In a recent paper released by IBM, the company describes an AI system that generates videos that are seen during training, as well as the videos that are unseen. While Navsynth, the AI system, isn’t a novel idea, it’s indeed a deep interest for many companies like DeepMind and others. According to the researchers, this effort will produce superior quality videos compared with existing methods, which could be used to synthesise videos on which other AI systems train — supplementing real-world data sets that are incomplete or marred by corrupted samples.
Explaining further, the researchers stated, “the bulk of work in the video synthesis domain leverages GANs, or two-part neural networks consisting of generators that produce samples and discriminators that attempt to distinguish between the generated samples and real-world samples. They’re highly capable but suffer from a phenomenon called mode collapse, where the generator generates a limited diversity of samples (or even the same sample) regardless of the input.”
In contrast, IBM’s system consists of a variable that represents video content features, a frame-specific transient variable, a generator, and a recurrent machine learning model, which breaks videos down into a static constituent that captures the constant portion of the video common for all frames and a transient constituent that represents the temporal dynamics between all the frames in the video. Alongside, IBM’s system learns the static and transient constituents together, which it uses to generate videos at inference time.
In this paper, IBM’s researchers proposed a novel non-adversarial framework to generate videos in a controllable manner without any reference frame. Specifically, they proposed to synthesise videos from two optimiSed latent spaces, one providing control over the static portion of the video (latent static space) and the other over the transient portion of the video (transient latent space).

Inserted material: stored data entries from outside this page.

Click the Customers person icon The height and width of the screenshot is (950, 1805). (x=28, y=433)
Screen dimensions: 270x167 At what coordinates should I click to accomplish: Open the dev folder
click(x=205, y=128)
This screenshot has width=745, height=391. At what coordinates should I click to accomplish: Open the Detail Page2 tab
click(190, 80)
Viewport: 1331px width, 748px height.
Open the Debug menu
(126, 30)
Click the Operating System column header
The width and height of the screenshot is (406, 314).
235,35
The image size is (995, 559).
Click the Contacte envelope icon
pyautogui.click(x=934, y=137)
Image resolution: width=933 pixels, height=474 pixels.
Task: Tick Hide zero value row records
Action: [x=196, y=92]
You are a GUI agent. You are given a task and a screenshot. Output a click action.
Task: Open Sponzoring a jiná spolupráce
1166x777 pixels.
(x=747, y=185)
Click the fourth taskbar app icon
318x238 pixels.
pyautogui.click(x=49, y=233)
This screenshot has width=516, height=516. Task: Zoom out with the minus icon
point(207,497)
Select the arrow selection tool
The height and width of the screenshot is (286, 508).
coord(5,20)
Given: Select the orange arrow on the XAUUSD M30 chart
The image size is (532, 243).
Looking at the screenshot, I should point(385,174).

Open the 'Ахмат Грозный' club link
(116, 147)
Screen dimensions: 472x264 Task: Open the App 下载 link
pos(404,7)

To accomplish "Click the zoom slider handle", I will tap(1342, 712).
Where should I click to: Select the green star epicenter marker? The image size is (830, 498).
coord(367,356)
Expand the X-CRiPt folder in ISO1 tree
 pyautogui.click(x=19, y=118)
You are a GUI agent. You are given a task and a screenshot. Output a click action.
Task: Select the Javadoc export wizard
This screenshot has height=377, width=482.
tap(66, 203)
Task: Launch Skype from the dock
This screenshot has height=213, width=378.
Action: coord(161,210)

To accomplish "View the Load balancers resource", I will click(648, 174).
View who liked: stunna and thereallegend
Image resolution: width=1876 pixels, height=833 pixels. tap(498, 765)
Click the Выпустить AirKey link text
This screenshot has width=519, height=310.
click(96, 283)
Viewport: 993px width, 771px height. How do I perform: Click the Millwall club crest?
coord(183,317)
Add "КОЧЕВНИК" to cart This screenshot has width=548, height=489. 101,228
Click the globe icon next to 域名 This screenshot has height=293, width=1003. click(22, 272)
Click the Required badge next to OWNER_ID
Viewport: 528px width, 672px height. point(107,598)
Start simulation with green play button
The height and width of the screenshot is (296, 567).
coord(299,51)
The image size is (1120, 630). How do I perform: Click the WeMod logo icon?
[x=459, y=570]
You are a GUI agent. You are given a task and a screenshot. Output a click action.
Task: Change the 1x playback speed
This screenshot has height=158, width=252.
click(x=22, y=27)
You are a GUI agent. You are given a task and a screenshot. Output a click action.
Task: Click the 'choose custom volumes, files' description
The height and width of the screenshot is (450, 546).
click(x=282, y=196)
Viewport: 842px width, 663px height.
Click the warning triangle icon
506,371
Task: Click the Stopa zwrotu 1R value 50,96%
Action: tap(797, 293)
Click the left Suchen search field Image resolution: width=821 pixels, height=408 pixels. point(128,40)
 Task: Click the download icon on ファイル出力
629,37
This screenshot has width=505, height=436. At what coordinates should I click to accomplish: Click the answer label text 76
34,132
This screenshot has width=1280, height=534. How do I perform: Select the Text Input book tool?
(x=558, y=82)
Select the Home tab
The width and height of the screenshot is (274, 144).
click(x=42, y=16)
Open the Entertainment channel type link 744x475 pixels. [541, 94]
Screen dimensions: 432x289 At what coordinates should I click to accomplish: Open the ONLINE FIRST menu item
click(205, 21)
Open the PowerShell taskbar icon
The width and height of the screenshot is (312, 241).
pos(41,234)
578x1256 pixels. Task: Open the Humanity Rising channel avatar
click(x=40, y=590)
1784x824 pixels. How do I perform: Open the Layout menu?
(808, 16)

The researchers proposed to jointly optimise these two spaces while optimising the network (a generative and a recurrent network) weights with the help of regression-based reconstruction loss and a triplet loss.
Our approach works as follows — the research team trained, validated, and tested the system on three publicly available data sets: Chair-CAD, which consists of 1,393 3D models of chairs (out of which 820 were chosen with the first 16 frames); Weizmann Human Action, which provides ten different actions performed by nine people, amounting to 90 videos; and the Golf scene data set, which contains 20,268 golf videos (out of which 500 videos were chosen).
Compared with the videos generated by several baseline models, the proposed method produces visually sharper and consistently better results using the non-adversarial training protocol. Moreover, it reportedly demonstrated a knack for frame interpolation or a form of video processing in which the intermediate frames are generated between the existing one in an attempt to make animation more fluid.